YOUR ASSIGNMENT
Retrieve all lines below that have the string "computer".

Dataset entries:
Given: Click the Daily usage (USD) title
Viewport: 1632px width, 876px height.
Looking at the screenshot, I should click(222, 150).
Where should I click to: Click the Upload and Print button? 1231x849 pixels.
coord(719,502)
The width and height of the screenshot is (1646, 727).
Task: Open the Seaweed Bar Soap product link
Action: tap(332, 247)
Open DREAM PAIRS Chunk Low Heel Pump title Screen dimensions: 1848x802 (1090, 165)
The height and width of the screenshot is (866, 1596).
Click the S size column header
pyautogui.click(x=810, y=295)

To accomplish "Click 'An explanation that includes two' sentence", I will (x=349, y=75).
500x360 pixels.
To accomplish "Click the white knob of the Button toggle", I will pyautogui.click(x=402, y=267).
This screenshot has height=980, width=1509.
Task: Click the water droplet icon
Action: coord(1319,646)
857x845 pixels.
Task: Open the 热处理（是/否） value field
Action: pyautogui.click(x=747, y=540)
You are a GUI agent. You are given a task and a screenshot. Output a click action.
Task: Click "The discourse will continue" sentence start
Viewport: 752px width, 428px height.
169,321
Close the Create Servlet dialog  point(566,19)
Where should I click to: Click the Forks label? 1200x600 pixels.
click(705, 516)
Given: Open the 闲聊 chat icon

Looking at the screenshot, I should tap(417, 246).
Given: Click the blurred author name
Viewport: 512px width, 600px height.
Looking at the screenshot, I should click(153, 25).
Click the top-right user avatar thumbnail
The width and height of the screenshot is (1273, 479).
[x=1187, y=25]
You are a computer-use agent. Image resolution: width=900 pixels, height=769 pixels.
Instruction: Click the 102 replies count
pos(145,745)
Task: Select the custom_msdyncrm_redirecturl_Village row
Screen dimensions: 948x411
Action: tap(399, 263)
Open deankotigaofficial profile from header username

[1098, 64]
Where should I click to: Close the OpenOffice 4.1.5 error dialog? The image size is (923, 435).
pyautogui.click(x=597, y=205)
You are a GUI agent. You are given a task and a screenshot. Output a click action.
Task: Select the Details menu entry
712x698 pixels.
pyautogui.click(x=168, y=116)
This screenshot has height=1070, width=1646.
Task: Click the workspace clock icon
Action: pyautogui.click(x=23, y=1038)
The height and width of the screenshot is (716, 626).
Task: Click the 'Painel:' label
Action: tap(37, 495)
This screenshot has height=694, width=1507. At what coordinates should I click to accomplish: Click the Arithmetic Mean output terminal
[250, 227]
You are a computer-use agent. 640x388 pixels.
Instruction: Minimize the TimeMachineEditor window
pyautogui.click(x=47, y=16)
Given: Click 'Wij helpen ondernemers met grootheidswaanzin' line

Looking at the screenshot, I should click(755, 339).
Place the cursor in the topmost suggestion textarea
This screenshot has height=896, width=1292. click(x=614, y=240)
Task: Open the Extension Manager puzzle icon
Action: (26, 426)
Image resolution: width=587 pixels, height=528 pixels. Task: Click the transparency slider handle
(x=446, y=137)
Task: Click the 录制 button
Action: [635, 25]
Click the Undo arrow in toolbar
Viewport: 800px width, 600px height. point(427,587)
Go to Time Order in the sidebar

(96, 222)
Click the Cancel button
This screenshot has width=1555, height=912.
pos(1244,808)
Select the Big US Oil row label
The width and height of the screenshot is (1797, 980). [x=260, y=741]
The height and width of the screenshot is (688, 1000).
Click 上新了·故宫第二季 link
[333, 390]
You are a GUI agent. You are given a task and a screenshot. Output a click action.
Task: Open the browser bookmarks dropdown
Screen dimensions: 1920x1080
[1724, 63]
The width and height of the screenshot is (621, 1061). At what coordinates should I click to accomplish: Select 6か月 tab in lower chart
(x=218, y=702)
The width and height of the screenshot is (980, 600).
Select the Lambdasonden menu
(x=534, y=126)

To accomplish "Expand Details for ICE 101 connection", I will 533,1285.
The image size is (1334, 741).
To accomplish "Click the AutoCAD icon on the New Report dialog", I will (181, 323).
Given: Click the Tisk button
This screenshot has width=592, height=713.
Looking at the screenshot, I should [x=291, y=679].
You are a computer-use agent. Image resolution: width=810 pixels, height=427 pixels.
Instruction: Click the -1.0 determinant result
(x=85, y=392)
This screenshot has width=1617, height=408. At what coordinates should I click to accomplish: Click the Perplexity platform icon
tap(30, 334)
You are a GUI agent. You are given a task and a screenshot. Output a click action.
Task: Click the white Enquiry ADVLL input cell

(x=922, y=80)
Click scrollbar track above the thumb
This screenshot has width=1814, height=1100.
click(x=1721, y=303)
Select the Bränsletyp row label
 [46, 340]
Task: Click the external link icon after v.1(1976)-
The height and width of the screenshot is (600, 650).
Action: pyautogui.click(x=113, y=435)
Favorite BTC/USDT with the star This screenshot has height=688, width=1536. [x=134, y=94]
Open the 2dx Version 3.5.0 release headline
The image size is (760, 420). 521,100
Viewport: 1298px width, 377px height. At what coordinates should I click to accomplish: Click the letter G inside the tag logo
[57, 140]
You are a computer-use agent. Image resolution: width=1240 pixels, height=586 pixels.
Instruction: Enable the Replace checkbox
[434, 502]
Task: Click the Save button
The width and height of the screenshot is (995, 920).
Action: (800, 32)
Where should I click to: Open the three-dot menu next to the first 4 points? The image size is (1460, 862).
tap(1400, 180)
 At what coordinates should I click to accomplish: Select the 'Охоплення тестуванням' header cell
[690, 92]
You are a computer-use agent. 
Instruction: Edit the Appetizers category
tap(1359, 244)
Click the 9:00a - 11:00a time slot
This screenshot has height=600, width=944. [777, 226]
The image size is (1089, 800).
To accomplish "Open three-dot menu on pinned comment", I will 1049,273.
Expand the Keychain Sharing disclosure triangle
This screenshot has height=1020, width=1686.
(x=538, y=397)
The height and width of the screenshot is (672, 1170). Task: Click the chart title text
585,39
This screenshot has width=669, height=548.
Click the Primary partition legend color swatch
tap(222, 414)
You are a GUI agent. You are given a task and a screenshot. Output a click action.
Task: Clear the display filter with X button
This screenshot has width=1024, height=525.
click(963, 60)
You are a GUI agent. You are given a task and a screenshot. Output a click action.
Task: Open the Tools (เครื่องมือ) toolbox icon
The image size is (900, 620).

TASK RESPONSE
You are a computer-use agent. Image resolution: width=900 pixels, height=769 pixels.
You are a computer-use agent. 640x388 pixels.
You are a computer-use agent. Image resolution: width=810 pixels, height=427 pixels.
You are a computer-use agent. Image resolution: width=1240 pixels, height=586 pixels.
You are a computer-use agent. 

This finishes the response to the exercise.